Among Us Women is a documentary about Huluager, a young pregnant woman in rural Ethiopia, as she tries to make her own choices about her birth and control decisions about her own healthcare.

All the issues in this are so identifiable, and presented in the least Othering way imaginable. Patriarchy is global, and even though different contexts will manifest that in ways specific to each individual and community, the issues are the same again and again. Huluager wants to have a home birth, supported by a traditional midwife. Within 5 minutes of watching, you understand why completely. The traditional midwife is round her house, visiting throughout her pregnancy, she sits and chats with her over a cuppa and hears how she’s doing, she sweeps Huluager’s floor while she puts her feet up for a minute, she reaches under her skirt to massage her belly and her sore legs.
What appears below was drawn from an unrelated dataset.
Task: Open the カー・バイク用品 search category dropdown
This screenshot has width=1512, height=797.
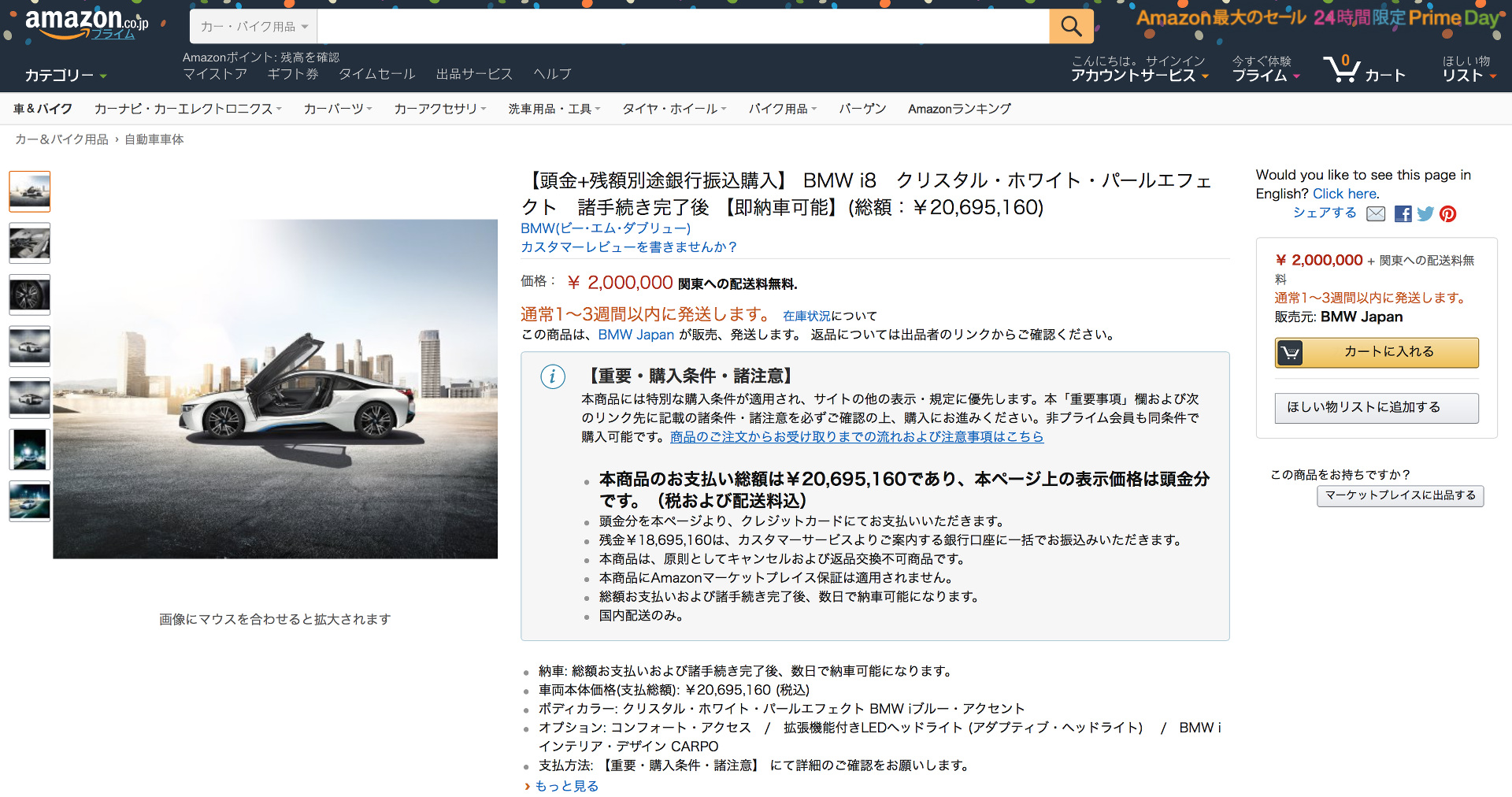Action: pos(254,27)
Everything about it is on Huluager’s terms, where she is most comfortable, what makes her feel at ease, and treats her like a full human being. Then you go to the clinic, and there’s men in white coats standing at the back of the room observing women give birth, total strangers not of your choosing putting their hands on you, pulling your clothes back to expose you, lying you on your back untouched instead of holding and supporting you while you push, shooing your husband away, all knowing nothing about you and giving zero fucks about you beyond this as a medical procedure. To top it off, you have a long ambulance journey across unpaved roads while in labour on the way there, and having just given birth on the way back. And no interaction with the medical establishment is complete without being spoken to like a child, patronised, talked down to, lectured as though you have no understanding of yourself or your own life by someone who has never met you before, and treated with contempt if you make any choice that contradicts their advice, as though their wisdom is wasted on you. Like I say, very identifiable.
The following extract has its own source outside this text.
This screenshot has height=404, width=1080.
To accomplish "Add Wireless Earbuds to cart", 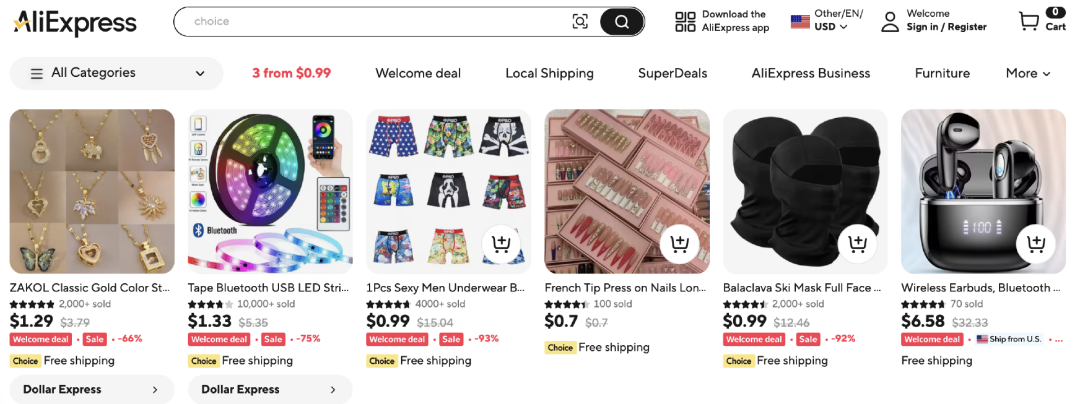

Of course, the healthcare workers don’t see it like that. They are there with funding to get maternity mortality and morbidity rates down. To do this, that means disrupting the status quo. They reinforce over and over again that women must give birth in the clinic, where they can be observed and treated by trained professionals. They tell this to everyone, to pregnant mothers, to community gatherings, to traditional midwives. And they are authority figures so why wouldn’t you just listen to them?
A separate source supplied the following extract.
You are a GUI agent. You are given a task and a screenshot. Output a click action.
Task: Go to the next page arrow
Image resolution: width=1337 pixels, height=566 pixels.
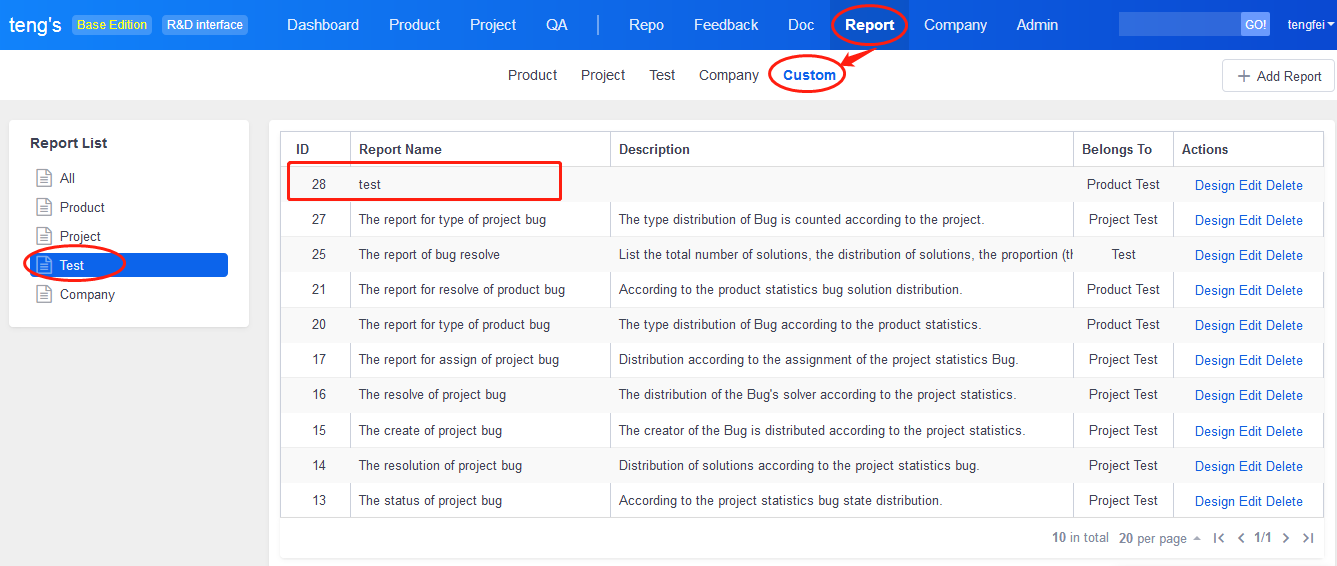pos(1286,538)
There’s never any dialogue with the medical clinicians. They never listen. They are not interested in women’s reasons for not coming to the clinic, only that they come. When one traditional midwife talks about calling the ambulance for a woman in labour, she waited 5 hours for it to show up. When traditional midwives talk about having a proven track record of birthing generations of children over decades, it’s all met with placid indifference. And no matter what happens, it will never dent their conviction that they were right. If a home birthing runs into complications, well they told you so. If it results in a successful birth and a healthy mother, then you were very lucky. And there’s never any self-reflection on what it is it they are doing that means mothers don’t want to come to them.

Among Us Women is centred on Huluager’s choices about her pregnancy and birth, but it is nestled in a larger story of a woman trying to take control of her own life, in a world which was not designed for her to do so. Yet she persists.